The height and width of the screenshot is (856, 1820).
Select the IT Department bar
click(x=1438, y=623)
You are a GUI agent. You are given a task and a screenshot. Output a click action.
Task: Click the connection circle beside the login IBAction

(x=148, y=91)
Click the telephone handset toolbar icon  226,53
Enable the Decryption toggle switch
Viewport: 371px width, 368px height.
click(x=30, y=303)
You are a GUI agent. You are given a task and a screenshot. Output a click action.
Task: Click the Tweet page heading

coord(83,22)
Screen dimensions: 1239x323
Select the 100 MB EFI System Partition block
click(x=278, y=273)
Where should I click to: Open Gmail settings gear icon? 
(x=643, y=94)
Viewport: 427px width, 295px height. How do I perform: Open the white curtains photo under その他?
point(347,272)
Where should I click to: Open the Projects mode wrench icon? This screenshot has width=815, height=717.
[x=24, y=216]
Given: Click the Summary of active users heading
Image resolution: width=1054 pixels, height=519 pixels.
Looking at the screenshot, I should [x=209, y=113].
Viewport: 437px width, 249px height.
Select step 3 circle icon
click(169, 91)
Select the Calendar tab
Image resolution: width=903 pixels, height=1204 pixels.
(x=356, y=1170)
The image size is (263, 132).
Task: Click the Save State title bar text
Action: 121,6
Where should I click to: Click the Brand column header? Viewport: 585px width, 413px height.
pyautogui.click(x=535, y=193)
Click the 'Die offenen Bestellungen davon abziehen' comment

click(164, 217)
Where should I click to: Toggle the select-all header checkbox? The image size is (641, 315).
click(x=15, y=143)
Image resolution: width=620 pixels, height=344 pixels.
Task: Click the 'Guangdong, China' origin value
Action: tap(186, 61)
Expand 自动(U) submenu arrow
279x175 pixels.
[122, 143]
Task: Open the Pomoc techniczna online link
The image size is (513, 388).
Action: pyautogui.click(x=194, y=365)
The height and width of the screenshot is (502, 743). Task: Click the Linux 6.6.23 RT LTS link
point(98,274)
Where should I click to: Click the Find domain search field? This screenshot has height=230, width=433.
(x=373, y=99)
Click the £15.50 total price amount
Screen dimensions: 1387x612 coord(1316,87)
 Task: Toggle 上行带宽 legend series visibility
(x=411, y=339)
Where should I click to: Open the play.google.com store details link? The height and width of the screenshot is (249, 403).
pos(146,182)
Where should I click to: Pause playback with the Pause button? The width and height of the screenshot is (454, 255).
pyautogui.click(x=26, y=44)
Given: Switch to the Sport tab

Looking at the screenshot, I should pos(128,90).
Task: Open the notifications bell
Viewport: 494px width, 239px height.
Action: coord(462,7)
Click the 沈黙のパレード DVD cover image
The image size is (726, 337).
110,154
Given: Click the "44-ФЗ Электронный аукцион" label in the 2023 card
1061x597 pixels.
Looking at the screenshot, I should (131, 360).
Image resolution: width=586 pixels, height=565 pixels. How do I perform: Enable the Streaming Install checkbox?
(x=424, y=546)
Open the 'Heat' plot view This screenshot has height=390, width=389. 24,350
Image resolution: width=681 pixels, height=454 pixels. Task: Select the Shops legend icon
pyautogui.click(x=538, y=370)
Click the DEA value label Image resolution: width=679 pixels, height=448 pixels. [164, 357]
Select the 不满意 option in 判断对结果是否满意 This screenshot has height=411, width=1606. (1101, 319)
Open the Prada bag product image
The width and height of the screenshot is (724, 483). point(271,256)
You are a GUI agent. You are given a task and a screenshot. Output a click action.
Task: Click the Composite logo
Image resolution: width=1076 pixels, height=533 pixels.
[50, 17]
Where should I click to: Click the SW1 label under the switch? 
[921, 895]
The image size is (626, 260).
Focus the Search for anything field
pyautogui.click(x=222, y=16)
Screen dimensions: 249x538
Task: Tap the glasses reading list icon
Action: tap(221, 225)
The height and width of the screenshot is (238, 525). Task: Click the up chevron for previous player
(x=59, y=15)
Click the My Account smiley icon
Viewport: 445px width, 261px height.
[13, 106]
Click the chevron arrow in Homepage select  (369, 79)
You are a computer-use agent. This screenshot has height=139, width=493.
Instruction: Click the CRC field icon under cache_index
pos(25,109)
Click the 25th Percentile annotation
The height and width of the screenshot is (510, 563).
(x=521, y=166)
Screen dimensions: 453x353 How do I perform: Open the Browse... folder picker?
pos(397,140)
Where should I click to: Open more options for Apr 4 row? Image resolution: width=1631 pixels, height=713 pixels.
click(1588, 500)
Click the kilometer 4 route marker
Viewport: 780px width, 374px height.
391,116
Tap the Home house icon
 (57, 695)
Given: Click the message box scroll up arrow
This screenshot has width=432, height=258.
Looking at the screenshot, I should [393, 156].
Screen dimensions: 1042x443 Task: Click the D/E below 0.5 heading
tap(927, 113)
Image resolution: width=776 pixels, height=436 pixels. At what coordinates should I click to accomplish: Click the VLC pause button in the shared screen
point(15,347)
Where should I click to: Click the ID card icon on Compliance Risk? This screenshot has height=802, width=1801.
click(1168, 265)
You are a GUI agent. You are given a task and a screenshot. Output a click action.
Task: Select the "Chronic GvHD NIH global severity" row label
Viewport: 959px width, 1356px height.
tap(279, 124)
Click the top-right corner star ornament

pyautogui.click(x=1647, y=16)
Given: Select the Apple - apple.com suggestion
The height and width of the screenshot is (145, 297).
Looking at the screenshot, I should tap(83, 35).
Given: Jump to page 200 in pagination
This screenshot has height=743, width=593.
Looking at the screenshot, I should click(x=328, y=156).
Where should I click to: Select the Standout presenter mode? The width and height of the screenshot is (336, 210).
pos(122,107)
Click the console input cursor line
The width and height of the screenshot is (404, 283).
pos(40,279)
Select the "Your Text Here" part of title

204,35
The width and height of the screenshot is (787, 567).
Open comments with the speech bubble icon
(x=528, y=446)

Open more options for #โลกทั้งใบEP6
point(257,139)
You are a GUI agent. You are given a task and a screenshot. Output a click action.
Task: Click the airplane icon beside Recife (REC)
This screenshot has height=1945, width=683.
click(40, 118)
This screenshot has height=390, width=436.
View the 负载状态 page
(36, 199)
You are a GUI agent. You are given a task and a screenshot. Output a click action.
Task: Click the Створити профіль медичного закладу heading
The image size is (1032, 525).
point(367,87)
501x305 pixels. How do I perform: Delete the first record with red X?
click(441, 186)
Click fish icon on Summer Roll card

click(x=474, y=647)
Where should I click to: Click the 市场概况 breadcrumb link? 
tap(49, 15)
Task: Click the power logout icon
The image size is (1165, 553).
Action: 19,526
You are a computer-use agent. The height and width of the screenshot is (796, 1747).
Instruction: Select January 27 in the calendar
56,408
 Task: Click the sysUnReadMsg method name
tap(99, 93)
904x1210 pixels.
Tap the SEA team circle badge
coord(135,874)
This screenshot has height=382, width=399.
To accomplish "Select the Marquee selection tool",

What to work on: The reply should be a precise retyping of all the data.

Response area:
The height and width of the screenshot is (856, 1820).
Select the IT Department bar
click(x=1438, y=623)
You are a GUI agent. You are given a task and a screenshot. Output a click action.
Task: Click the connection circle beside the login IBAction

(x=148, y=91)
Click the telephone handset toolbar icon  226,53
Enable the Decryption toggle switch
Viewport: 371px width, 368px height.
click(x=30, y=303)
You are a GUI agent. You are given a task and a screenshot. Output a click action.
Task: Click the Tweet page heading

coord(83,22)
Screen dimensions: 1239x323
Select the 100 MB EFI System Partition block
click(x=278, y=273)
Where should I click to: Open Gmail settings gear icon? 
(x=643, y=94)
Viewport: 427px width, 295px height. How do I perform: Open the white curtains photo under その他?
point(347,272)
Where should I click to: Open the Projects mode wrench icon? This screenshot has width=815, height=717.
[x=24, y=216]
Given: Click the Summary of active users heading
Image resolution: width=1054 pixels, height=519 pixels.
Looking at the screenshot, I should [x=209, y=113].
Viewport: 437px width, 249px height.
Select step 3 circle icon
click(169, 91)
Select the Calendar tab
Image resolution: width=903 pixels, height=1204 pixels.
(x=356, y=1170)
The image size is (263, 132).
Task: Click the Save State title bar text
Action: 121,6
Where should I click to: Click the Brand column header? Viewport: 585px width, 413px height.
pyautogui.click(x=535, y=193)
Click the 'Die offenen Bestellungen davon abziehen' comment

click(164, 217)
Where should I click to: Toggle the select-all header checkbox? The image size is (641, 315).
click(x=15, y=143)
Image resolution: width=620 pixels, height=344 pixels.
Task: Click the 'Guangdong, China' origin value
Action: tap(186, 61)
Expand 自动(U) submenu arrow
279x175 pixels.
[122, 143]
Task: Open the Pomoc techniczna online link
The image size is (513, 388).
Action: pyautogui.click(x=194, y=365)
The height and width of the screenshot is (502, 743). Task: Click the Linux 6.6.23 RT LTS link
point(98,274)
Where should I click to: Click the Find domain search field? This screenshot has height=230, width=433.
(x=373, y=99)
Click the £15.50 total price amount
Screen dimensions: 1387x612 coord(1316,87)
 Task: Toggle 上行带宽 legend series visibility
(x=411, y=339)
Where should I click to: Open the play.google.com store details link? The height and width of the screenshot is (249, 403).
pos(146,182)
Where should I click to: Pause playback with the Pause button? The width and height of the screenshot is (454, 255).
pyautogui.click(x=26, y=44)
Given: Switch to the Sport tab

Looking at the screenshot, I should pos(128,90).
Task: Open the notifications bell
Viewport: 494px width, 239px height.
Action: coord(462,7)
Click the 沈黙のパレード DVD cover image
The image size is (726, 337).
110,154
Given: Click the "44-ФЗ Электронный аукцион" label in the 2023 card
1061x597 pixels.
Looking at the screenshot, I should (131, 360).
Image resolution: width=586 pixels, height=565 pixels. How do I perform: Enable the Streaming Install checkbox?
(x=424, y=546)
Open the 'Heat' plot view This screenshot has height=390, width=389. 24,350
Image resolution: width=681 pixels, height=454 pixels. Task: Select the Shops legend icon
pyautogui.click(x=538, y=370)
Click the DEA value label Image resolution: width=679 pixels, height=448 pixels. [164, 357]
Select the 不满意 option in 判断对结果是否满意 This screenshot has height=411, width=1606. (1101, 319)
Open the Prada bag product image
The width and height of the screenshot is (724, 483). point(271,256)
You are a GUI agent. You are given a task and a screenshot. Output a click action.
Task: Click the Composite logo
Image resolution: width=1076 pixels, height=533 pixels.
[50, 17]
Where should I click to: Click the SW1 label under the switch? 
[921, 895]
The image size is (626, 260).
Focus the Search for anything field
pyautogui.click(x=222, y=16)
Screen dimensions: 249x538
Task: Tap the glasses reading list icon
Action: tap(221, 225)
The height and width of the screenshot is (238, 525). Task: Click the up chevron for previous player
(x=59, y=15)
Click the My Account smiley icon
Viewport: 445px width, 261px height.
[13, 106]
Click the chevron arrow in Homepage select  (369, 79)
You are a computer-use agent. This screenshot has height=139, width=493.
Instruction: Click the CRC field icon under cache_index
pos(25,109)
Click the 25th Percentile annotation
The height and width of the screenshot is (510, 563).
(x=521, y=166)
Screen dimensions: 453x353 How do I perform: Open the Browse... folder picker?
pos(397,140)
Where should I click to: Open more options for Apr 4 row? Image resolution: width=1631 pixels, height=713 pixels.
click(1588, 500)
Click the kilometer 4 route marker
Viewport: 780px width, 374px height.
391,116
Tap the Home house icon
 (57, 695)
Given: Click the message box scroll up arrow
This screenshot has width=432, height=258.
Looking at the screenshot, I should [393, 156].
Screen dimensions: 1042x443 Task: Click the D/E below 0.5 heading
tap(927, 113)
Image resolution: width=776 pixels, height=436 pixels. At what coordinates should I click to accomplish: Click the VLC pause button in the shared screen
point(15,347)
Where should I click to: Click the ID card icon on Compliance Risk? This screenshot has height=802, width=1801.
click(1168, 265)
You are a GUI agent. You are given a task and a screenshot. Output a click action.
Task: Select the "Chronic GvHD NIH global severity" row label
Viewport: 959px width, 1356px height.
tap(279, 124)
Click the top-right corner star ornament

pyautogui.click(x=1647, y=16)
Given: Select the Apple - apple.com suggestion
The height and width of the screenshot is (145, 297).
Looking at the screenshot, I should tap(83, 35).
Given: Jump to page 200 in pagination
This screenshot has height=743, width=593.
Looking at the screenshot, I should click(x=328, y=156).
Where should I click to: Select the Standout presenter mode? The width and height of the screenshot is (336, 210).
pos(122,107)
Click the console input cursor line
The width and height of the screenshot is (404, 283).
pos(40,279)
Select the "Your Text Here" part of title

204,35
The width and height of the screenshot is (787, 567).
Open comments with the speech bubble icon
(x=528, y=446)

Open more options for #โลกทั้งใบEP6
point(257,139)
You are a GUI agent. You are given a task and a screenshot. Output a click action.
Task: Click the airplane icon beside Recife (REC)
This screenshot has height=1945, width=683.
click(40, 118)
This screenshot has height=390, width=436.
View the 负载状态 page
(36, 199)
You are a GUI agent. You are given a task and a screenshot. Output a click action.
Task: Click the Створити профіль медичного закладу heading
The image size is (1032, 525).
point(367,87)
501x305 pixels. How do I perform: Delete the first record with red X?
click(441, 186)
Click fish icon on Summer Roll card

click(x=474, y=647)
Where should I click to: Click the 市场概况 breadcrumb link? 
tap(49, 15)
Task: Click the power logout icon
The image size is (1165, 553).
Action: 19,526
You are a computer-use agent. The height and width of the screenshot is (796, 1747).
Instruction: Select January 27 in the calendar
56,408
 Task: Click the sysUnReadMsg method name
tap(99, 93)
904x1210 pixels.
Tap the SEA team circle badge
coord(135,874)
This screenshot has height=382, width=399.
To accomplish "Select the Marquee selection tool",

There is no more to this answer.